- [Short problem] Rewrite the records below, replacing every occurrence of "How do I perform" with "How can I complete" and leaving all else unchanged.
::::
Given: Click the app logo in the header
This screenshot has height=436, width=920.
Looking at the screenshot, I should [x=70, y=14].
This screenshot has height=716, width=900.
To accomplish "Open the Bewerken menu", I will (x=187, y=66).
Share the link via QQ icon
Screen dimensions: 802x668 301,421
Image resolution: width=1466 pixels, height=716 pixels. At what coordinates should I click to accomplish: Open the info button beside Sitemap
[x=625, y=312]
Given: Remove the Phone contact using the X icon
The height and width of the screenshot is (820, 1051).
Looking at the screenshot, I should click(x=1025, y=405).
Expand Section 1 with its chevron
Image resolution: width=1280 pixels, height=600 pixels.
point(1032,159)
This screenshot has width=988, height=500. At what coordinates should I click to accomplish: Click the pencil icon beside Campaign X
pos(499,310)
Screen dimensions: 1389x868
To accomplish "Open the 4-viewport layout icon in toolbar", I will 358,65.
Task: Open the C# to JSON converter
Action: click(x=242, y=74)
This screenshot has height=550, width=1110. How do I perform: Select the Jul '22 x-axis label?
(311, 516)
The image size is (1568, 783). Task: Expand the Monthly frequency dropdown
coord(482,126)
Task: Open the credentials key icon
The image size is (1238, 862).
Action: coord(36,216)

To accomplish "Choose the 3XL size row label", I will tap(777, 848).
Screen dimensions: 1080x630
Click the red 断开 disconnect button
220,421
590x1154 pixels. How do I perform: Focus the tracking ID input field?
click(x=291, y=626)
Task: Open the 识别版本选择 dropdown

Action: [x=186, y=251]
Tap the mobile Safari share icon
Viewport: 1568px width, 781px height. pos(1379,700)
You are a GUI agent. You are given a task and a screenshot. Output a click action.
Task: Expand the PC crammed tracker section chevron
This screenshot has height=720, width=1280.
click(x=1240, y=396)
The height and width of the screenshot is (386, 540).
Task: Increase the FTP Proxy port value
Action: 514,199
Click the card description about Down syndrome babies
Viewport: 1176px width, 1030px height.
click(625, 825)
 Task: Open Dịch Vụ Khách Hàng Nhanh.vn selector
::::
- [The reply]
Given: Click the app logo in the header
This screenshot has height=436, width=920.
Looking at the screenshot, I should [x=70, y=14].
This screenshot has height=716, width=900.
To accomplish "Open the Bewerken menu", I will (x=187, y=66).
Share the link via QQ icon
Screen dimensions: 802x668 301,421
Image resolution: width=1466 pixels, height=716 pixels. At what coordinates should I click to accomplish: Open the info button beside Sitemap
[x=625, y=312]
Given: Remove the Phone contact using the X icon
The height and width of the screenshot is (820, 1051).
Looking at the screenshot, I should click(x=1025, y=405).
Expand Section 1 with its chevron
Image resolution: width=1280 pixels, height=600 pixels.
point(1032,159)
This screenshot has width=988, height=500. At what coordinates should I click to accomplish: Click the pencil icon beside Campaign X
pos(499,310)
Screen dimensions: 1389x868
To accomplish "Open the 4-viewport layout icon in toolbar", I will 358,65.
Task: Open the C# to JSON converter
Action: click(x=242, y=74)
This screenshot has height=550, width=1110. How can I complete: Select the Jul '22 x-axis label?
(311, 516)
The image size is (1568, 783). Task: Expand the Monthly frequency dropdown
coord(482,126)
Task: Open the credentials key icon
The image size is (1238, 862).
Action: coord(36,216)

To accomplish "Choose the 3XL size row label", I will tap(777, 848).
Screen dimensions: 1080x630
Click the red 断开 disconnect button
220,421
590x1154 pixels. How can I complete: Focus the tracking ID input field?
click(x=291, y=626)
Task: Open the 识别版本选择 dropdown

Action: [x=186, y=251]
Tap the mobile Safari share icon
Viewport: 1568px width, 781px height. pos(1379,700)
You are a GUI agent. You are given a task and a screenshot. Output a click action.
Task: Expand the PC crammed tracker section chevron
This screenshot has height=720, width=1280.
click(x=1240, y=396)
The height and width of the screenshot is (386, 540).
Task: Increase the FTP Proxy port value
Action: 514,199
Click the card description about Down syndrome babies
Viewport: 1176px width, 1030px height.
click(625, 825)
 Task: Open Dịch Vụ Khách Hàng Nhanh.vn selector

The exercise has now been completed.